◆ What is required: Identify every line below that contains the word "Collapse", and copy each of those lines.

◆ Extracted records:

######

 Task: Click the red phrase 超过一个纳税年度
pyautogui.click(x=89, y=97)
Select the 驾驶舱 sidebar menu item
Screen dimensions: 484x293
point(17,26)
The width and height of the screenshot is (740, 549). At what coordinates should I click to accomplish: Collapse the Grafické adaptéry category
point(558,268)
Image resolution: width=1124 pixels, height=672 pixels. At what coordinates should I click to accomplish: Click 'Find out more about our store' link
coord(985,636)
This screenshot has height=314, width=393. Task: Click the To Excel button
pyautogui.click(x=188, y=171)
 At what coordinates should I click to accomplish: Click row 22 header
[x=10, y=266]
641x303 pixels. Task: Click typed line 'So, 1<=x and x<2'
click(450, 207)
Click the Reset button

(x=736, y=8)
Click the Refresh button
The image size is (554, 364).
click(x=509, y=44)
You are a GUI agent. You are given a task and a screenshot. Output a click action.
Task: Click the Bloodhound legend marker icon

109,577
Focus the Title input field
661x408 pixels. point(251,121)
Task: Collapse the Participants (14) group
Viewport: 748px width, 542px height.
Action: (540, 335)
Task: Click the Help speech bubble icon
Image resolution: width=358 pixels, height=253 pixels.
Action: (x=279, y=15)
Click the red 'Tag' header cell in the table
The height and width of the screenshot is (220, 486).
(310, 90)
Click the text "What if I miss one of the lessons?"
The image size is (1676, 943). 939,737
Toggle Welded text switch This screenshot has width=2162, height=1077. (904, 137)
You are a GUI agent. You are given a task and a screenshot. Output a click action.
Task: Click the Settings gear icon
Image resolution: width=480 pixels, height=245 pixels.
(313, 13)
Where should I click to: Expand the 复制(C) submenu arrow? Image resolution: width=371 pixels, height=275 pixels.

######

◆ Exercise output:
The width and height of the screenshot is (740, 549). At what coordinates should I click to accomplish: Collapse the Grafické adaptéry category
Task: Collapse the Participants (14) group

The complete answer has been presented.